Tuesday, October 28, 2008

Scorch Atlas

I'm thankful to finally be writing this post, thankful to be telling folks who may not know about Blake Butler's SCORCH ATLAS, which is finally coming to book form via Featherproof Books in fall 2009.

I'm not sure what I read of Blake's initially that made me so interested in his work, but I was. It seemed like we were interested in the same kind of things, if not obsessing about them. So earlier in the year, I decided to contact him about trading manuscripts, mine poetry, and his a novel in short stories. He agreed pretty quickly, and it was nice to get another pair of eyes on my work just as I was excited to see his.

I remember that time I had more than a few hours between my first and my second and third classes I was teaching that semester, so I decided to dive in.

I read for a few straight hours, cover to cover, the entire .doc file of SCORCH ATLAS, and was blown away.

There are folks who say, "I couldn't stop reading!" when they talk about books, and the reason I'm so skeptical of that phrase is from my experiences: Rarely does that happen for me and to me, and so when it does, it's much more of an ordeal. It's not that I'm terribly picky, as I admire many writers, many books, by old authors and by new authors, but SCORCH ATLAS literally had me trying to blink moisture into my eyes from having to keep them open from the computer screen and the horrid fluorescent lights in my office. But I couldn't stop reading it, and didn't until the end.

We traded comments and emails back and forth, and I like to think we both helped out each other a lot with our manuscripts. Mine, though still a manuscript, is better for Blake's advice and what he saw in it, and I like to think that even though I'm not even close to thinking of myself as any kind of an editor, I was able to give him some good advice.

The stories are, for the most part, voluminously and unapologetically throat-slashing, yet there's such a poetic beauty to the language that balances out such material (I liken this kind of comparison to some of the horrific violence of Suspiria centered around the candy-colored lensing, striking some oddly corporeal balance of opposite goings-on), making many of the bleak and apocalyptic landscapes seem like there's a chance that things could get turned around, something which you never actually see coming to fruition, but with the possibilities always indefatigably looming.

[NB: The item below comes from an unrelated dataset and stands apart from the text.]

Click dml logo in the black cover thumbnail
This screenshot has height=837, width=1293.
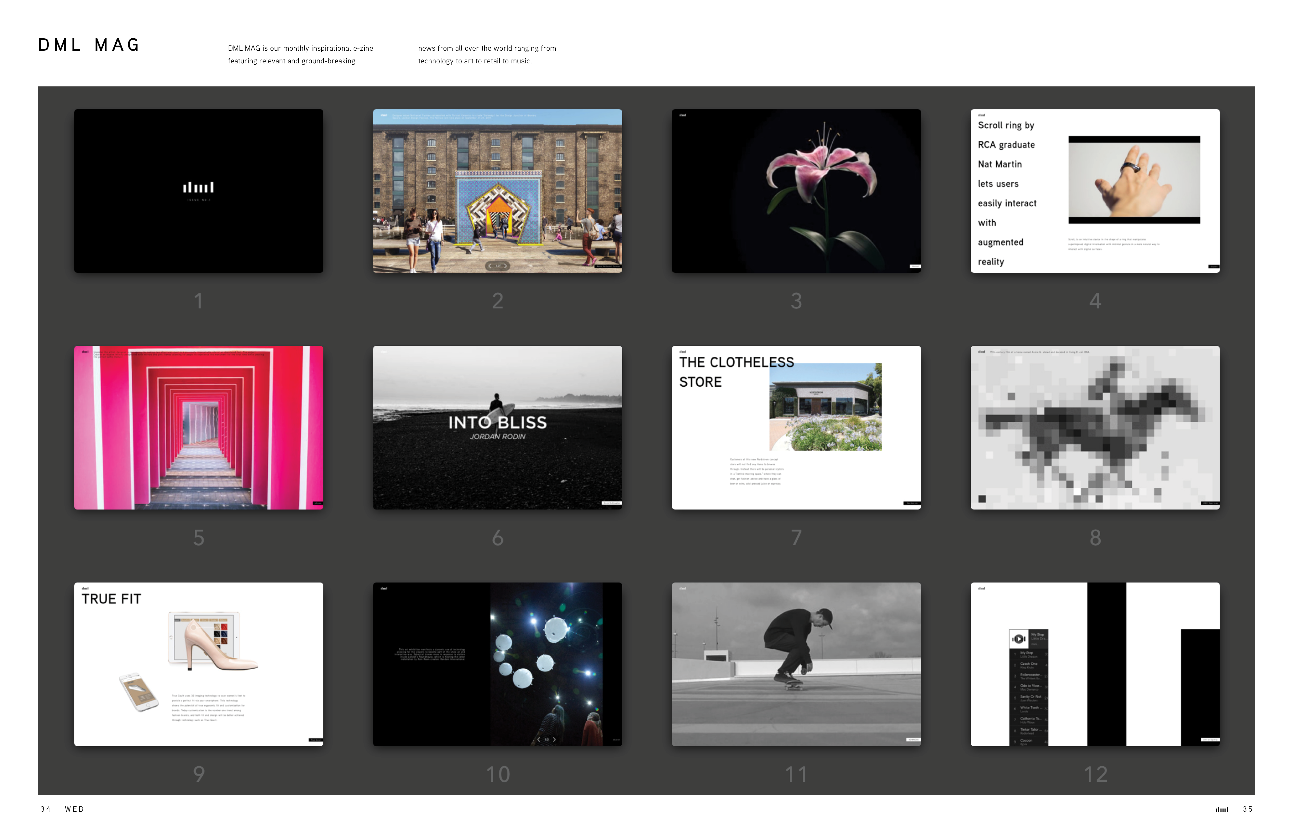[198, 188]
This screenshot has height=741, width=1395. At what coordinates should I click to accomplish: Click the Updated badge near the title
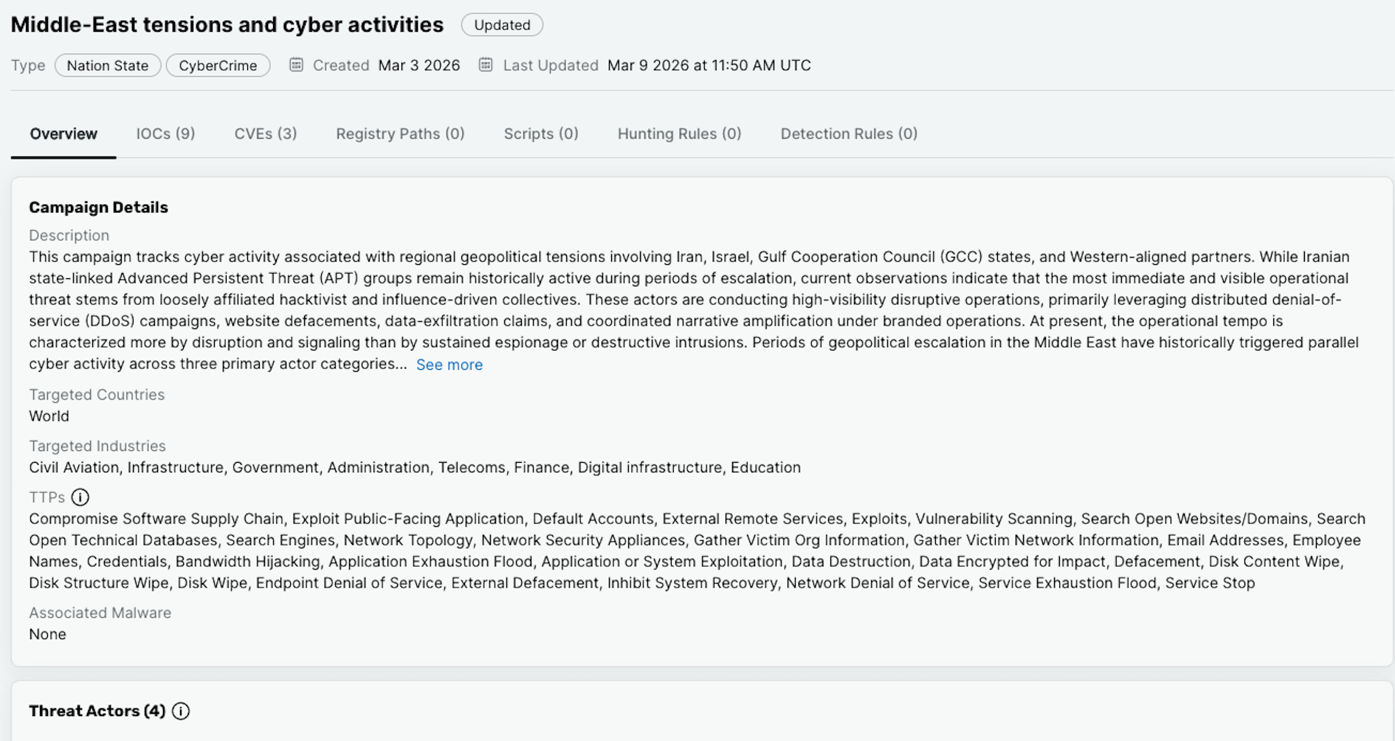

The characters seem destitute in the more narrative stories with initial reads, yet there's an underlying, deeply underlying, tenderness that comes through with more reads, things that seem to subconsciously fuse together as the novel takes on new meaning as a whole with the culmination of every story until the end.

And this is a book where every sentence matters.

Yet the words don't seem interminably chiseled or forced, but necessary, necessary for communication within such landscapes, within such oddly intriguing familial relationships that sometimes both eschew and embrace the idea that something may be worth saving in the end, and if all hope seems lost, the attempts at trying never cease to obtain it.

My words are not doing justice to Blake's words, the characters' words, I know this.

But this is a book I will be proud to own, proud to be reading, proud that such risks were being taken, real risks, without giving up the literary quality and merit of such work.

In another's hands, these stories could be a mess: full of bleakness, full of the forced apocalyptic and bizarre, to get a rise out of the reader, or strictly to shock. But there's so much more in these stories, more to be discovered upon subsequent readings, and more to be discovered by the many readers it will have.